Exercise Advice For Tendonitis Sufferers, How Much?

Take my example.....peroneal tendon soreness, stiffness and pain.


I probably had this "issue" for some time but brought it on by walking long distances, including hill work, in poor quality shoes.

Now, until the ice therapy begins to win the battle it would be foolish of me to go out and attack the roads like I did before.

But would I be ok...and indeed might it be good therapy ...to walk short distances...say to my local stores....swim and cycle?

I read that if I were to go walking and I felt a bit of pain for a day and it went then I was ok to do so again....but if I walked and the pain was longer lasting it was not advisable?


----


One has to gauge the distance for oneself.

But yes, walking is good, important, and fine.

I don't look at it so much like walk a little, walk a lot, so much as....

Movement is life. At a literal, physical level, movement is vital for an entire host of processes required to keep our bodies healthy.

In the case of Peroneal Tendonitis, movement helps get circulation to the tendon and muscle, keeps information going to the nervous system so it can accurately gauge what's going on, helps keep tissue mobile, etc.

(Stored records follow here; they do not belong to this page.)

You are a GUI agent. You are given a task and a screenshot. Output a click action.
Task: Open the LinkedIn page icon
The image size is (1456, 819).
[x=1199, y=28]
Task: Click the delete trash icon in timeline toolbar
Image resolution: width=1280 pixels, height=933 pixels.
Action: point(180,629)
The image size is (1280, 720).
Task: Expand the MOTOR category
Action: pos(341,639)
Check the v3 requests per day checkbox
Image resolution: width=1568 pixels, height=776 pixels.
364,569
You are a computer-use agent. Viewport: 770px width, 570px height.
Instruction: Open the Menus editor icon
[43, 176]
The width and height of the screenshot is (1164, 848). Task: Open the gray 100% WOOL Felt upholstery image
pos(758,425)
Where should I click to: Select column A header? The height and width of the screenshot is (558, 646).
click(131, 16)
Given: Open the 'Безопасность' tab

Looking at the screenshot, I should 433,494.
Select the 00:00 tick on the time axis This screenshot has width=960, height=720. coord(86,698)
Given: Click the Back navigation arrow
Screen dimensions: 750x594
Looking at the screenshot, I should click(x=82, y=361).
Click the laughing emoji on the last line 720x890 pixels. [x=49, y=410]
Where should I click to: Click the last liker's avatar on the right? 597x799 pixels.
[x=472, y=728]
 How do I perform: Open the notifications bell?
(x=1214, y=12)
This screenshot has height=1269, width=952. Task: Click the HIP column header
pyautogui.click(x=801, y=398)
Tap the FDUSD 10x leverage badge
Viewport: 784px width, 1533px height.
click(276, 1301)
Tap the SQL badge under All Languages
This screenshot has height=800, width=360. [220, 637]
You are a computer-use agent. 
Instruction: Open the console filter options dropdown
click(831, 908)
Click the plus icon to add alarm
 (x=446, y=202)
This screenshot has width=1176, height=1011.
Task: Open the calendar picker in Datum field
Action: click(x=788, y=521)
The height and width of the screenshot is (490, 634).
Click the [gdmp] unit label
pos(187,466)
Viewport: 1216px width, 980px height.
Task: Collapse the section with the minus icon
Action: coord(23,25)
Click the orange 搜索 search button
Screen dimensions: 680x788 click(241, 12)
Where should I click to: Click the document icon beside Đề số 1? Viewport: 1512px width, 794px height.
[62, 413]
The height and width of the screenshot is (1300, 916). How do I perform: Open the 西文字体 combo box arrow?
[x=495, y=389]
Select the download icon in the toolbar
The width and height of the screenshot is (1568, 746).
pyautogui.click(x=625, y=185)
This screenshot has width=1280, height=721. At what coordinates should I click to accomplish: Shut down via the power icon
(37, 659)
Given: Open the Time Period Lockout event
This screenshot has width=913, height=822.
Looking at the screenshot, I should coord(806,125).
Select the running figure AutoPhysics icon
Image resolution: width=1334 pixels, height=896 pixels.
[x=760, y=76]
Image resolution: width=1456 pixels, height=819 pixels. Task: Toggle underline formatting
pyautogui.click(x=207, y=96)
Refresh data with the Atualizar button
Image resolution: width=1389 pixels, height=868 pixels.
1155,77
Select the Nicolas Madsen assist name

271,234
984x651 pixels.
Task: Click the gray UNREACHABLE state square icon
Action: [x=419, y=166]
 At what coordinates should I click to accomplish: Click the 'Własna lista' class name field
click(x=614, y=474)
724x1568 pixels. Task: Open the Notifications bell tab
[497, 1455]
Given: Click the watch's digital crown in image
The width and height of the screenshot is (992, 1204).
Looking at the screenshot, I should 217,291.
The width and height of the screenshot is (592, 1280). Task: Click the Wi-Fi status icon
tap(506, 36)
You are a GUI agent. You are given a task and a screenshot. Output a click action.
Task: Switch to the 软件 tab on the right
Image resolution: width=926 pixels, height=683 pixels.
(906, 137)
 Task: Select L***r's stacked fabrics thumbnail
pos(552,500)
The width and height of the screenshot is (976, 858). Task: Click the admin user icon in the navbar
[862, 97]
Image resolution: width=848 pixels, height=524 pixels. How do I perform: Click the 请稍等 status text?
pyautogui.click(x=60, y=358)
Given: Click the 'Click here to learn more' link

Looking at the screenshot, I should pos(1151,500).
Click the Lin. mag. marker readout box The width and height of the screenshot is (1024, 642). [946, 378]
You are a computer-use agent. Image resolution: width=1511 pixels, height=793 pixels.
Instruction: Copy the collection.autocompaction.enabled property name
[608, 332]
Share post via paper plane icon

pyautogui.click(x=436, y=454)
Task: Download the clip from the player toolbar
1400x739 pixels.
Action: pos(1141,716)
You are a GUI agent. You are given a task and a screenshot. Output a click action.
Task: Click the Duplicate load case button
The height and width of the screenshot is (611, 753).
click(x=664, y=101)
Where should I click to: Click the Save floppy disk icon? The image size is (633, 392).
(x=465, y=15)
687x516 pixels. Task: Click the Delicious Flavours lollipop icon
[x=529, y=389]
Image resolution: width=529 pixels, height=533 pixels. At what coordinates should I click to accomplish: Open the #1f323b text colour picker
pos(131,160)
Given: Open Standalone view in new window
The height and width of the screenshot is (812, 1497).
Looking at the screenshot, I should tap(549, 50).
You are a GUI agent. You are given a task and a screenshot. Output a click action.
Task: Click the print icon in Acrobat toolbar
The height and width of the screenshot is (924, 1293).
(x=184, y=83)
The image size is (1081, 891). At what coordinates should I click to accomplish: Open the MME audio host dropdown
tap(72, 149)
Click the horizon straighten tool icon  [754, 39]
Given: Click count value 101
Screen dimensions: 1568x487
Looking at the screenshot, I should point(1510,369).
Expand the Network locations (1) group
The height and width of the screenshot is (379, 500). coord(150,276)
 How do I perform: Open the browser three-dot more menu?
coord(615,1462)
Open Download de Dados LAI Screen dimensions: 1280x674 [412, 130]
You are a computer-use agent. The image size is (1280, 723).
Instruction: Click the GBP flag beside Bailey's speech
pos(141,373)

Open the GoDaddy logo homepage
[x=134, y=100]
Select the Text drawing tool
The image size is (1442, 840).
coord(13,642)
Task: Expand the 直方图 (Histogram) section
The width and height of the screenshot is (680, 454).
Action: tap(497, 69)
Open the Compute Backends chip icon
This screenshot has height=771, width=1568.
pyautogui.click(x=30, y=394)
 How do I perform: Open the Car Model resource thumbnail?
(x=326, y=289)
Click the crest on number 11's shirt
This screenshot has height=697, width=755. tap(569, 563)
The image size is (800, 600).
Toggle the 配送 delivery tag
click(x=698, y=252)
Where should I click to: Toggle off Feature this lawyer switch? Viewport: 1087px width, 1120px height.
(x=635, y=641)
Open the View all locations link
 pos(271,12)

The balance required in the context of Tendonitis, is that you want to move enough to keep it moving and get all the benefits, without doing too much and irritating the dynamic.


A little bit of soreness after walking is not necessarily a bad thing. It becomes MUCH LESS of a bad thing if you ice afterwards, and get that Pain Enhancing Chemical that was just released out of the tissue.

Then the nervous system doesn't feel so much pain, so then it won't respond to so much pain.

I don't even think about pain as injury anymore.

I think about it as Pain Enhancing Chemical floating around, and as a constantly changing interaction between the physical tissue and the nervous system.

Get the ecology happy, and there will be less to no pain, and any injury that is there will heal faster.

Then you just need to keep in mind that the body doesn't heal injury back to a pre-injury state of structureal strength.....


Oh, and yes, you did have this issue developing, under the surface of your skin, long before you ever felt pain.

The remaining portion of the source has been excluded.